Das Instrument begleitet ihn, seit er 10 Jahre alt ist, in der Schweizer Volksmusik spielenden Formation des Onkels fehlten die vier Saiten. Die Eltern kauften ihm gleich das größte verfügbare Instrument, und so kletterte Roman fürderhin regelmäßig auf eine Kiste, um dieses begeistert und immer besser zu spielen. Dabei studierte er Musik anders als die Bildhauerei nie konventionell. «Ich hatte immer das Glück, mit guten Leuten zusammenzuspielen und dabei viel zu lernen, viele Musiker erklären ja gerne.» Dass er sich dabei eine recht umfassende, nicht nur praktische musikalische Bildung aneignete, bringt er mit sympathischem Understatement zum Ausdruck. «Ich kann prima Noten lesen, und von der Harmonielehre verstehe ich auch sehr viel.» Dazu noch ein «bisschen eine Ahnung» vom Schlagzeugspiel, und schon ist die Basis gelegt für eine stets auf künstlerische Qualität bedachte, konsequent unbeliebige Vielspielerei. Seit 2011 konstant etwa mit dem Trio Klok, das später in der bis heute lokal, österreichweit und international umtriebigen Bandfusion Hatz & Klok aufgehen sollte.

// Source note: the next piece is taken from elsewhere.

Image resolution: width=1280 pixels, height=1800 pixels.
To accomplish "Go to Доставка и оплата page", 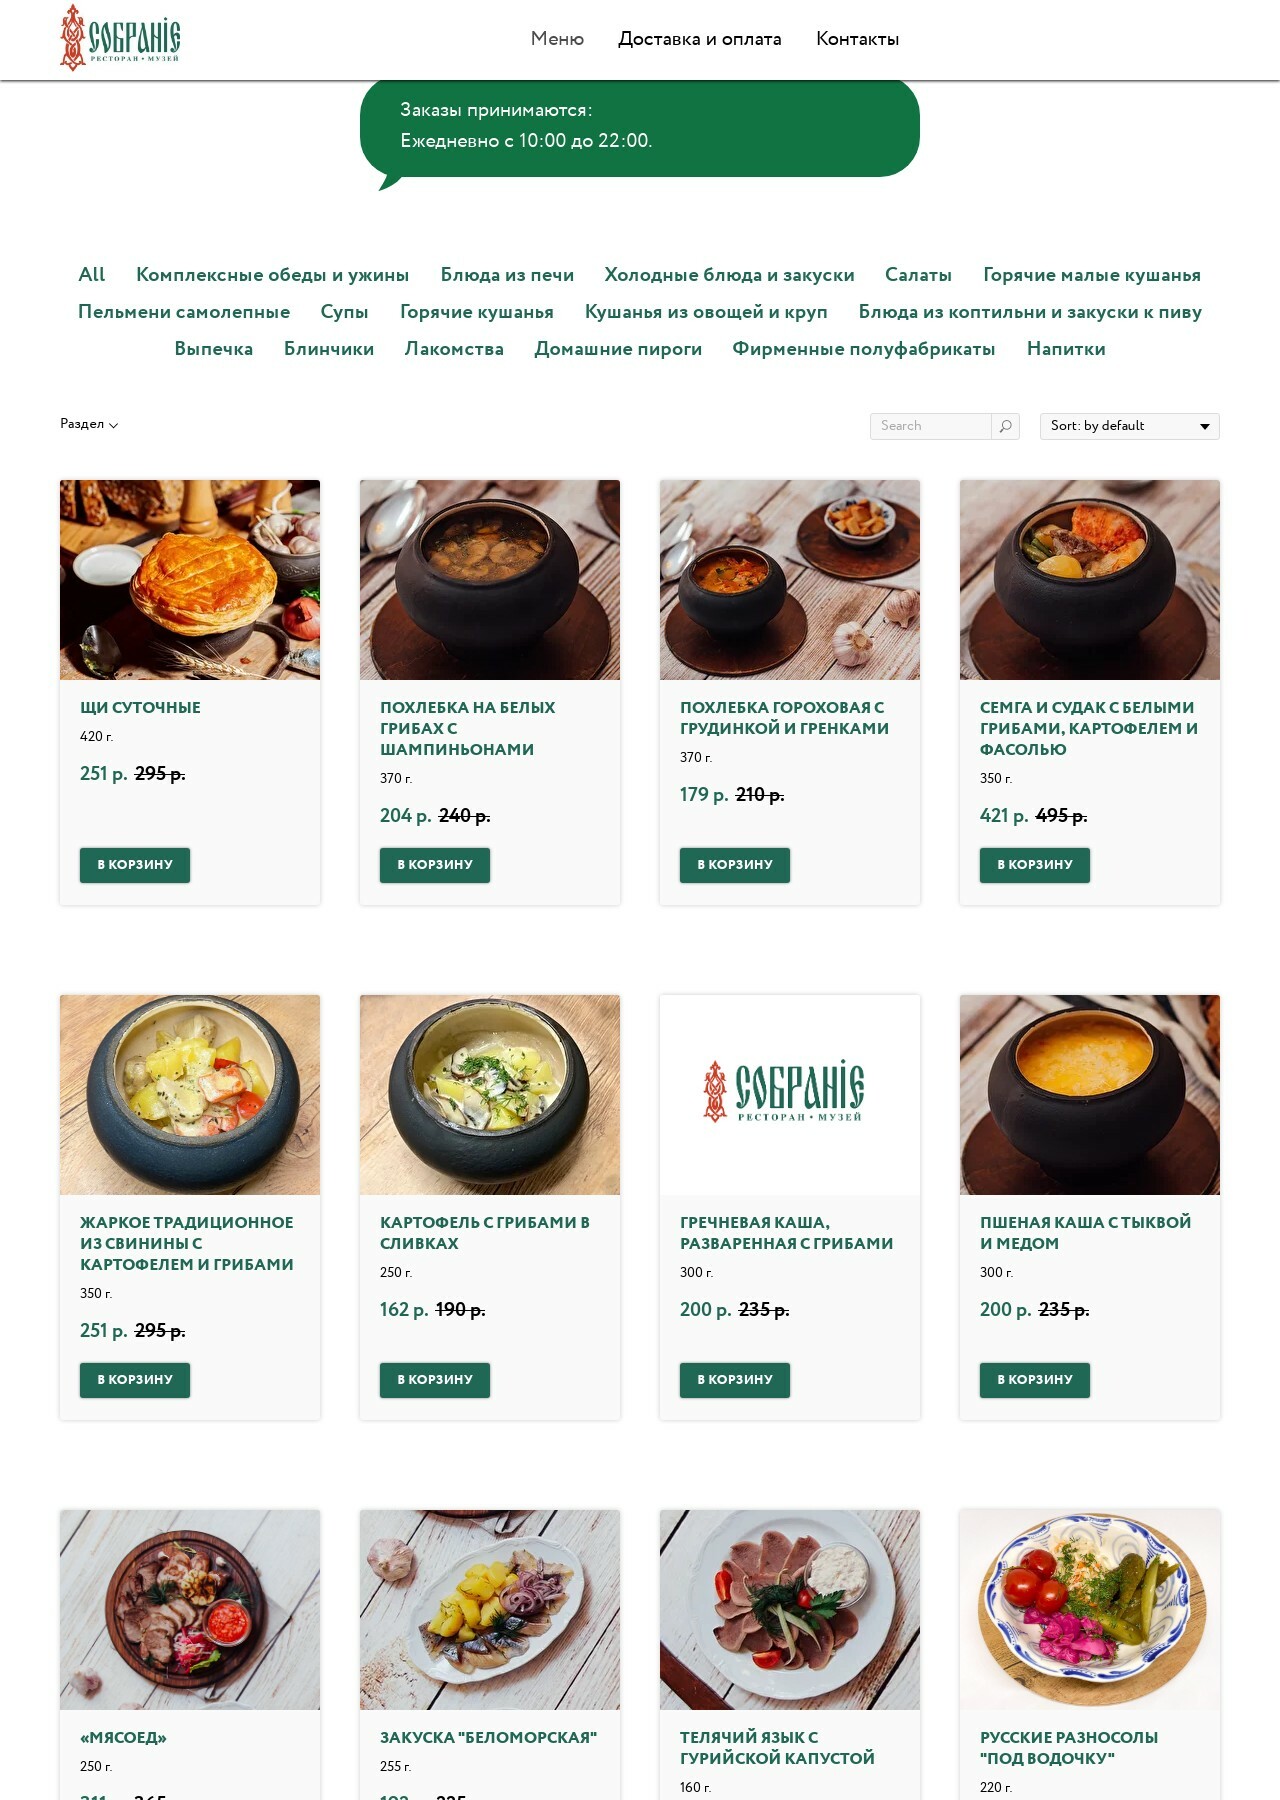I will (700, 39).
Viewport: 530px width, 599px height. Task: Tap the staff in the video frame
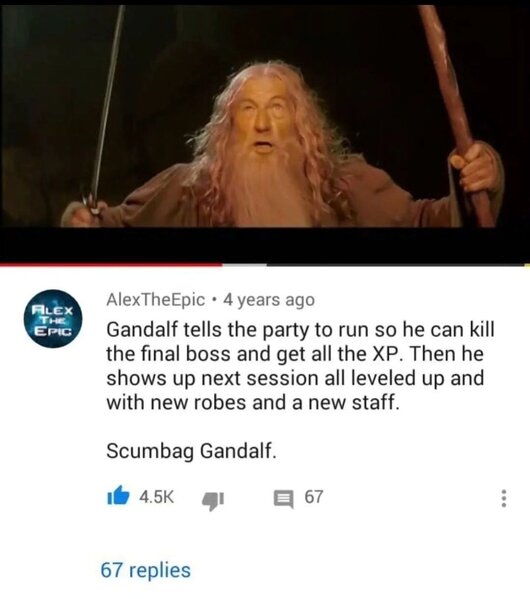point(455,115)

Töne können nicht verblassen.

An einem wunderschönen Sonntag treffen die Musikarbeiter Roman Britschgi, um über die CD notions (eingespielt mit Melissa Coleman, Oscar Antoli, Christian Bakanic und als Gast dem Sänger Karsten Riedel) und deren abermalige Liveaufführung am 6. Mai (ohne Riedel, mit Schlagzeuger Christian Eberle), zwei Tage vor der Wiederkehr des Tags der Befreiung vom Naziwahnsinn, zu sprechen. Das Ausgangsmaterial für die im August 2017 aufgenommene CD mit sieben Kompositionen Britschgis bilden die Lebenserinnerungen des Ernst F. Brod, 1901 in Erlauf, Niederösterreich geboren, die dieser auf über 2000 Seiten festhielt. Brod floh als Jude und Sozialist 1938 aus Österreich, hinterließ Mutter und Bruder, die später von den Naziverbrecher_innen getötet wurden. Seine weitere Lebensreise führte ihn über die Türkei schließlich in die USA, wo er 1978 in Berkeley die letzte Ruhe fand. Die geschichtsträchtige Friedensgemeinde Erlauf – dort begegneten sich im Mai 1945 die russischen und US-amerikanischen Truppen mit ihren Generälen Dritschkin und Reinhart – betreibt mit dem Museum «Erlauf Erinnert» eine aktive und vielschichtige Erinnerungskultur, im Zuge derer das Land Niederösterreich Britschgi mit Kompositionen zu Brods Aufzeichnungen kommissionierte. Am Tag des Konzerts im Porgy erscheint beim Mandelbaum Verlag ein von der Künstlerin Heidi Schatzl gestalteter – die Graphik des CD-Booklets stammt ebenfalls von ihr – umfangreicher Katalog zu Ernst Brod und seinem Leben, dem der Tonträger beiliegt. Zwei Monate hat Roman an den Kompositionen gearbeitet, das umfangreiche Material lieferte beim Lesen zahlreiche emotionale Ausgangs- und Anknüpfungspunkte für sieben Stücke, von Kacm-Szprung bis zu Hayri Bay. «Brod hat eine sehr fesselnde Art zu

schreiben» sagt Britschgi über die Lektüre, die erzählten Geschichten tun ein Übriges. «Er ist zu Fuß durch die Schweiz nach Paris gegangen, weil er kein Geld für den Zug hatte, verliebt sich dort in eine Tschechin, kommt noch einmal nach Österreich zurück, weil er seine Familie mitnehmen will, in die Türkei, wo er als studierter Bauingenieur eine Arbeit gefunden hat.» Die Musik, der diese Geschichten Ausgangspunkt sind, ist ebenso reich, fließend, manchmal schwer, manchmal verblüffend leicht. Eine subtile, wissende und schöne Kunstmusik, die einen doch ganz unmittelbar erwischt und anspricht. Hätte sie Brod wohl gefallen? Einem Mann, der die Weitsicht und Konsequenz hatte, die Bestien als das zu erkennen, was sie waren, und der bei allem Schmerz, den ihm und den Seinen dies bereitete, so handelte, dass sie ihm nicht das Leben rauben konnten. Im Booklet von notions wird Brod zitiert: «Nein ich hatte kein Vertrauen zu dem, was die Politiker uns erzählten.»